• [Work task]
What appears in the data must be reproduced exactly.
#### Data excerpts
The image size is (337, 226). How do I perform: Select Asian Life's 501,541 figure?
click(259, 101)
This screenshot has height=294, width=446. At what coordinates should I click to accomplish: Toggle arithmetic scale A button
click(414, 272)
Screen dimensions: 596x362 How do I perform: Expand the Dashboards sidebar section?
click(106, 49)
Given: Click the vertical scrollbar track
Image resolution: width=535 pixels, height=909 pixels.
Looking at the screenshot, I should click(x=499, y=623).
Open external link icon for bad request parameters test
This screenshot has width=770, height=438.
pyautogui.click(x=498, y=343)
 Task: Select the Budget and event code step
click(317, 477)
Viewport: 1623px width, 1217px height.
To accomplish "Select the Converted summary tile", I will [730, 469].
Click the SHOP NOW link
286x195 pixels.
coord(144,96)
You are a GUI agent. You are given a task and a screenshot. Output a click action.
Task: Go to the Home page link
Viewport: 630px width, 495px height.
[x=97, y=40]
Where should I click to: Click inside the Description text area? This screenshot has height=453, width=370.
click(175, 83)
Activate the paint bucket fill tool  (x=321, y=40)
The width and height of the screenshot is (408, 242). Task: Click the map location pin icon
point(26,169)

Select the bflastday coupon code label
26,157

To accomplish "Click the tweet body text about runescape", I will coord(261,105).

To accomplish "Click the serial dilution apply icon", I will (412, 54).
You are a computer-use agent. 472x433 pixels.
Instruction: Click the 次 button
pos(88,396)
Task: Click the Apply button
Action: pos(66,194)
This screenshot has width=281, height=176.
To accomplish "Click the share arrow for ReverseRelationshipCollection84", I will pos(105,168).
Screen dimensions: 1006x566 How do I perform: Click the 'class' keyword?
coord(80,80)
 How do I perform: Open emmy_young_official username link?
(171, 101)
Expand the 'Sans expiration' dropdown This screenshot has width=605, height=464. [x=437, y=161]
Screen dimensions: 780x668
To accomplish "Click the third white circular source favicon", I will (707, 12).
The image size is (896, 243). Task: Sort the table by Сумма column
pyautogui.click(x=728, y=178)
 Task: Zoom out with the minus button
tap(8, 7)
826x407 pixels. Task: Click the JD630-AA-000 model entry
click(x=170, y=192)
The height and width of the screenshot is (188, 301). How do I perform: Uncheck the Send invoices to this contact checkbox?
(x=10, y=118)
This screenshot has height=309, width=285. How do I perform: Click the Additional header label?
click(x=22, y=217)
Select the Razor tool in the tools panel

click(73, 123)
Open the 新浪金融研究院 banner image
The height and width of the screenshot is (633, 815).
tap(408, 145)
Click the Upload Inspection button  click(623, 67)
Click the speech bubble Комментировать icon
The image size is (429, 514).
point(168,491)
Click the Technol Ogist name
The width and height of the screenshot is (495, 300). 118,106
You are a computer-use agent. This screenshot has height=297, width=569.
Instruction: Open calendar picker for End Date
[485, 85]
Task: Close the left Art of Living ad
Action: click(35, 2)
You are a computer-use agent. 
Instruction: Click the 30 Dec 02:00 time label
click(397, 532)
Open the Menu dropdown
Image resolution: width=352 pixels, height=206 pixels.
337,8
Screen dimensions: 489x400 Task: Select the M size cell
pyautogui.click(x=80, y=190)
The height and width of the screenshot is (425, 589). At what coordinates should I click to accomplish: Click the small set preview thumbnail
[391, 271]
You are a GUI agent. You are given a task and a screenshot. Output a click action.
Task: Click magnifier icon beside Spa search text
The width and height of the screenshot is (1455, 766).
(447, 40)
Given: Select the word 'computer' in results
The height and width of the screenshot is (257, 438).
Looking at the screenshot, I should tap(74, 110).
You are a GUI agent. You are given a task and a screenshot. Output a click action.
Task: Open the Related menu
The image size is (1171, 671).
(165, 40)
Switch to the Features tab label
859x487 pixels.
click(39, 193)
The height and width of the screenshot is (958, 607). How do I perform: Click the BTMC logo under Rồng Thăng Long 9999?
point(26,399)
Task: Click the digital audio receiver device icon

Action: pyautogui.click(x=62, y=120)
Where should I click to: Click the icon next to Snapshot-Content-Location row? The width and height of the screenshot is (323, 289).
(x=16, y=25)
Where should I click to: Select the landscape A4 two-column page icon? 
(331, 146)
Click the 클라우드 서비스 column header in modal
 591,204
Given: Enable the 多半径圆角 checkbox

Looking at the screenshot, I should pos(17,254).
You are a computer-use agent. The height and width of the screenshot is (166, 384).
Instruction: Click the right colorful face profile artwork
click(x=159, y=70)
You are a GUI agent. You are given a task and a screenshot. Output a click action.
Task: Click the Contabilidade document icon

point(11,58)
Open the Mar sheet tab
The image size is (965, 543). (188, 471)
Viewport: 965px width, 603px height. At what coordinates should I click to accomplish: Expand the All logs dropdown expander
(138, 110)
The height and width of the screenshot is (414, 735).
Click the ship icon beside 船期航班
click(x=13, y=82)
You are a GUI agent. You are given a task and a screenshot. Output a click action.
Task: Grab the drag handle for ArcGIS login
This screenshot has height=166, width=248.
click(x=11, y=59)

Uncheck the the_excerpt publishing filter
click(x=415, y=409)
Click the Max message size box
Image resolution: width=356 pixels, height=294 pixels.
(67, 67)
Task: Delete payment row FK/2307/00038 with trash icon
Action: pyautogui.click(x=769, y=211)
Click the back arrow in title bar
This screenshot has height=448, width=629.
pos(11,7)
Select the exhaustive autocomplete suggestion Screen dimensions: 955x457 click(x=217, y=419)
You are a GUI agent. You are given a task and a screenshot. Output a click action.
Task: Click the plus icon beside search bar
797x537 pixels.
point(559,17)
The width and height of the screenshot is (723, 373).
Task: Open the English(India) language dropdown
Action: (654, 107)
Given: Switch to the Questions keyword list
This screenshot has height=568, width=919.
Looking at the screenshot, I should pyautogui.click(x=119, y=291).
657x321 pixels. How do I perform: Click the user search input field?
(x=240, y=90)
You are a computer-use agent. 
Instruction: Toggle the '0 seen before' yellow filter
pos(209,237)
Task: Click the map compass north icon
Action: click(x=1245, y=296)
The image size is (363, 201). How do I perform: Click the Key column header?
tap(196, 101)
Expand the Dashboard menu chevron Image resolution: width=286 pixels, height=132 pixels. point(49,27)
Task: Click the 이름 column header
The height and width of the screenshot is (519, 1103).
########
• [Answer box]
The image size is (337, 226). How do I perform: Select Asian Life's 501,541 figure?
click(259, 101)
This screenshot has height=294, width=446. At what coordinates should I click to accomplish: Toggle arithmetic scale A button
click(414, 272)
Screen dimensions: 596x362 How do I perform: Expand the Dashboards sidebar section?
click(106, 49)
Given: Click the vertical scrollbar track
Image resolution: width=535 pixels, height=909 pixels.
Looking at the screenshot, I should click(x=499, y=623).
Open external link icon for bad request parameters test
This screenshot has width=770, height=438.
pyautogui.click(x=498, y=343)
 Task: Select the Budget and event code step
click(317, 477)
Viewport: 1623px width, 1217px height.
To accomplish "Select the Converted summary tile", I will [730, 469].
Click the SHOP NOW link
286x195 pixels.
coord(144,96)
You are a GUI agent. You are given a task and a screenshot. Output a click action.
Task: Go to the Home page link
Viewport: 630px width, 495px height.
[x=97, y=40]
Where should I click to: Click inside the Description text area? This screenshot has height=453, width=370.
click(175, 83)
Activate the paint bucket fill tool  (x=321, y=40)
The width and height of the screenshot is (408, 242). Task: Click the map location pin icon
point(26,169)

Select the bflastday coupon code label
26,157

To accomplish "Click the tweet body text about runescape", I will coord(261,105).

To accomplish "Click the serial dilution apply icon", I will (412, 54).
You are a computer-use agent. 472x433 pixels.
Instruction: Click the 次 button
pos(88,396)
Task: Click the Apply button
Action: pos(66,194)
This screenshot has width=281, height=176.
To accomplish "Click the share arrow for ReverseRelationshipCollection84", I will pos(105,168).
Screen dimensions: 1006x566 How do I perform: Click the 'class' keyword?
coord(80,80)
 How do I perform: Open emmy_young_official username link?
(171, 101)
Expand the 'Sans expiration' dropdown This screenshot has width=605, height=464. [x=437, y=161]
Screen dimensions: 780x668
To accomplish "Click the third white circular source favicon", I will (707, 12).
The image size is (896, 243). Task: Sort the table by Сумма column
pyautogui.click(x=728, y=178)
 Task: Zoom out with the minus button
tap(8, 7)
826x407 pixels. Task: Click the JD630-AA-000 model entry
click(x=170, y=192)
The height and width of the screenshot is (188, 301). How do I perform: Uncheck the Send invoices to this contact checkbox?
(x=10, y=118)
This screenshot has height=309, width=285. How do I perform: Click the Additional header label?
click(x=22, y=217)
Select the Razor tool in the tools panel

click(73, 123)
Open the 新浪金融研究院 banner image
The height and width of the screenshot is (633, 815).
tap(408, 145)
Click the Upload Inspection button  click(623, 67)
Click the speech bubble Комментировать icon
The image size is (429, 514).
point(168,491)
Click the Technol Ogist name
The width and height of the screenshot is (495, 300). 118,106
You are a computer-use agent. This screenshot has height=297, width=569.
Instruction: Open calendar picker for End Date
[485, 85]
Task: Close the left Art of Living ad
Action: click(35, 2)
You are a computer-use agent. 
Instruction: Click the 30 Dec 02:00 time label
click(397, 532)
Open the Menu dropdown
Image resolution: width=352 pixels, height=206 pixels.
337,8
Screen dimensions: 489x400 Task: Select the M size cell
pyautogui.click(x=80, y=190)
The height and width of the screenshot is (425, 589). At what coordinates should I click to accomplish: Click the small set preview thumbnail
[391, 271]
You are a GUI agent. You are given a task and a screenshot. Output a click action.
Task: Click magnifier icon beside Spa search text
The width and height of the screenshot is (1455, 766).
(447, 40)
Given: Select the word 'computer' in results
The height and width of the screenshot is (257, 438).
Looking at the screenshot, I should tap(74, 110).
You are a GUI agent. You are given a task and a screenshot. Output a click action.
Task: Open the Related menu
The image size is (1171, 671).
(165, 40)
Switch to the Features tab label
859x487 pixels.
click(39, 193)
The height and width of the screenshot is (958, 607). How do I perform: Click the BTMC logo under Rồng Thăng Long 9999?
point(26,399)
Task: Click the digital audio receiver device icon

Action: pyautogui.click(x=62, y=120)
Where should I click to: Click the icon next to Snapshot-Content-Location row? The width and height of the screenshot is (323, 289).
(x=16, y=25)
Where should I click to: Select the landscape A4 two-column page icon? 
(331, 146)
Click the 클라우드 서비스 column header in modal
 591,204
Given: Enable the 多半径圆角 checkbox

Looking at the screenshot, I should pos(17,254).
You are a computer-use agent. The height and width of the screenshot is (166, 384).
Instruction: Click the right colorful face profile artwork
click(x=159, y=70)
You are a GUI agent. You are given a task and a screenshot. Output a click action.
Task: Click the Contabilidade document icon

point(11,58)
Open the Mar sheet tab
The image size is (965, 543). (188, 471)
Viewport: 965px width, 603px height. At what coordinates should I click to accomplish: Expand the All logs dropdown expander
(138, 110)
The height and width of the screenshot is (414, 735).
Click the ship icon beside 船期航班
click(x=13, y=82)
You are a GUI agent. You are given a task and a screenshot. Output a click action.
Task: Grab the drag handle for ArcGIS login
This screenshot has height=166, width=248.
click(x=11, y=59)

Uncheck the the_excerpt publishing filter
click(x=415, y=409)
Click the Max message size box
Image resolution: width=356 pixels, height=294 pixels.
(67, 67)
Task: Delete payment row FK/2307/00038 with trash icon
Action: pyautogui.click(x=769, y=211)
Click the back arrow in title bar
This screenshot has height=448, width=629.
pos(11,7)
Select the exhaustive autocomplete suggestion Screen dimensions: 955x457 click(x=217, y=419)
You are a GUI agent. You are given a task and a screenshot. Output a click action.
Task: Click the plus icon beside search bar
797x537 pixels.
point(559,17)
The width and height of the screenshot is (723, 373).
Task: Open the English(India) language dropdown
Action: (654, 107)
Given: Switch to the Questions keyword list
This screenshot has height=568, width=919.
Looking at the screenshot, I should pyautogui.click(x=119, y=291).
657x321 pixels. How do I perform: Click the user search input field?
(x=240, y=90)
You are a computer-use agent. 
Instruction: Toggle the '0 seen before' yellow filter
pos(209,237)
Task: Click the map compass north icon
Action: click(x=1245, y=296)
The image size is (363, 201). How do I perform: Click the Key column header?
tap(196, 101)
Expand the Dashboard menu chevron Image resolution: width=286 pixels, height=132 pixels. point(49,27)
Task: Click the 이름 column header
The height and width of the screenshot is (519, 1103).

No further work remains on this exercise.